VANCOUVER — A new way of checking blood cholesterol levels is now in effect in British Columbia but a health-care provider says public awareness remains low about the change, even though it provides better results for doctors and is much easier on the patient.
Providence Health Care says fasting is no longer required for lipid tests to measure cholesterol.
The Canadian Cardiovascular Society adopted non-fasting guidelines for lipid tests in 2016 but the recommendation was only recently accepted by the B.C. Ministry of Health and lab requisition forms were changed at the end of last year.
An awareness campaign by Providence Health, which offers general medical care at several hospitals in Vancouver, has begun out of concern that few doctors or patients are aware of the change.
Dr. Gordon Francis, director of the Healthy Heart Program Prevention Clinic at St. Paul's Hospital in Vancouver, says the change will have a "very large impact."
He says patients can now go straight from their doctor's office to a lab for a blood test, rather than waiting until it is convenient for them to fast for at least 12 hours.
Several other provinces including Alberta and Saskatchewan have already adopted the new guidelines, which have been in use in Denmark since 2009 and in the United Kingdom since 2014.

◆ WHAT TO DO
a – Do these statements agree with the cholesterol test article? For each, answer yes or no and quote the deciding words. (i) The Canadian Cardiovascular Society adopted non-fasting guidelines for lipid tests in 2016. (ii) Denmark has used the new guidelines since 2014. (iii) Before the change, patients had to fast for at least 12 hours before the test.
b – Rewrite the paragraph of the cholesterol test article that begins "The Canadian Cardiovascular Society adopted" in shorter form, keeping its main facts.
c – Continue the cholesterol test article after its last sentence.
The listing that comes after this article is from a separate source.

◆ GIVEN ENTRIES
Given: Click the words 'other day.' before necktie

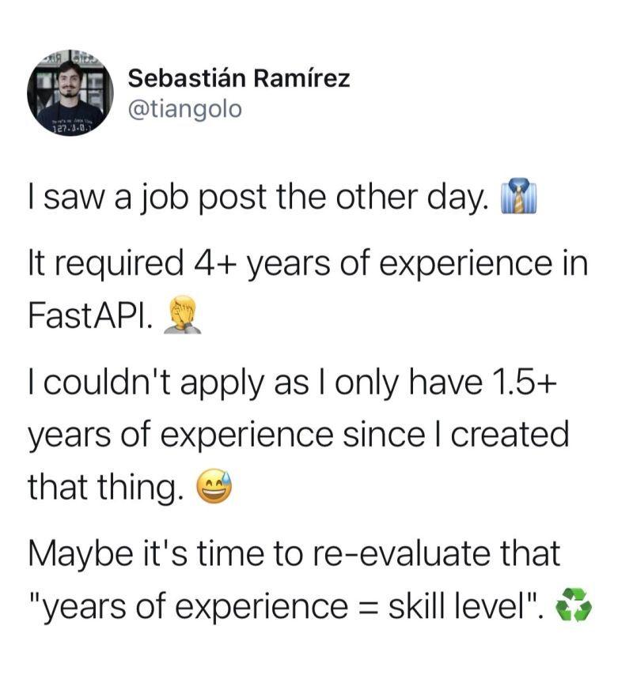Looking at the screenshot, I should [412, 198].
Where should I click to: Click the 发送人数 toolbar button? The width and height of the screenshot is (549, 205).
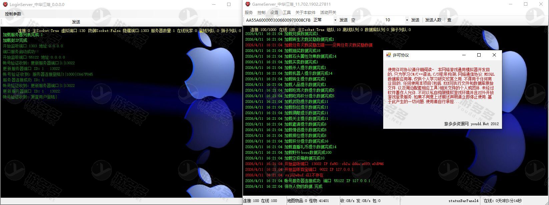433,20
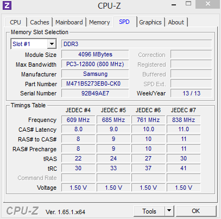Screen dimensions: 221x219
Task: Click the CPU-Z purple logo icon
Action: point(7,5)
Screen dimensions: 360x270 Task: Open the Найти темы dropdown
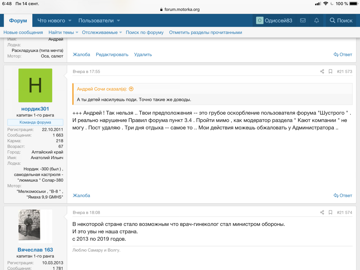pos(77,33)
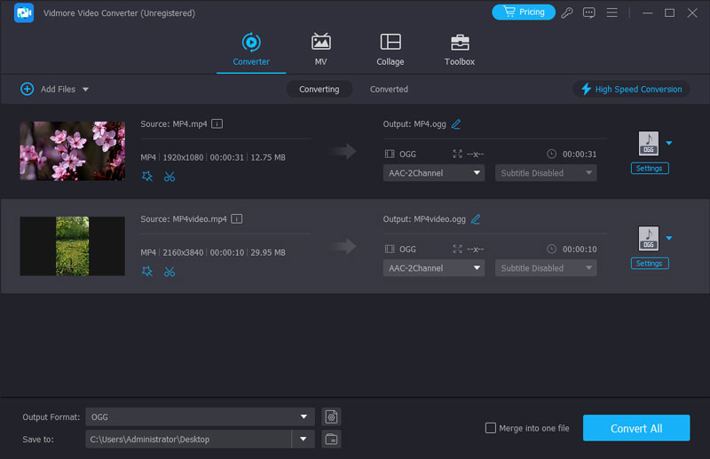Click the scissors cut icon for MP4.mp4

click(170, 177)
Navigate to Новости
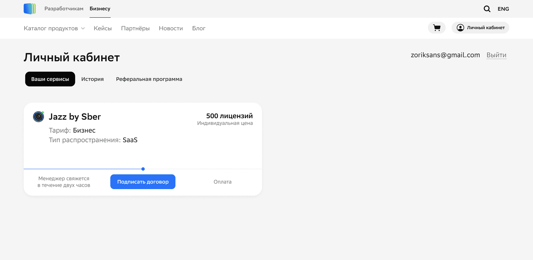 tap(171, 28)
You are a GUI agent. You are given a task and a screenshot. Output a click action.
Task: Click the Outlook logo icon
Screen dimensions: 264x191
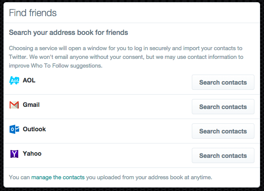click(14, 130)
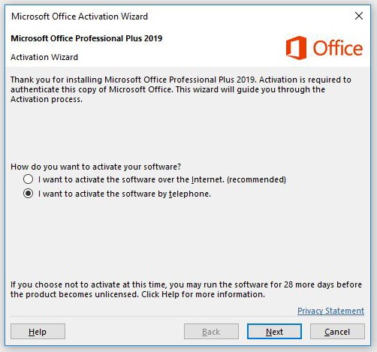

◆ SET OF ANSWERS
a –
(i) Yes: "The Canadian Cardiovascular Society adopted non-fasting guidelines for lipid tests in 2016"
(ii) No: "in use in Denmark since 2009"
(iii) Yes: "rather than waiting until it is convenient for them to fast for at least 12 hours"

b – The Canadian Cardiovascular Society endorsed non-fasting lipid tests in 2016, but B.C.'s Ministry of Health accepted the recommendation only recently and updated lab requisition forms at the end of last year.

c –
Francis says there is strong evidence that results from non-fasting lipid tests are more useful.
"The non-fasting results are better predictors of heart attack, stroke and total mortality when compared to fasting results," he said in a news release on Friday.
The blood tests of non-fasting patients also capture other harmful lipids that are present after eating, but not when fasting, he said, adding that the new method also no longer requires a period of abstinence from alcohol.
Non-fasting tests are also safer for patients with conditions such as diabetes, because going without food can cause a drop in blood sugar levels, the release says.
More than 1.2 million partial and full lipid profiles are done each year in British Columbia, says Providence Health.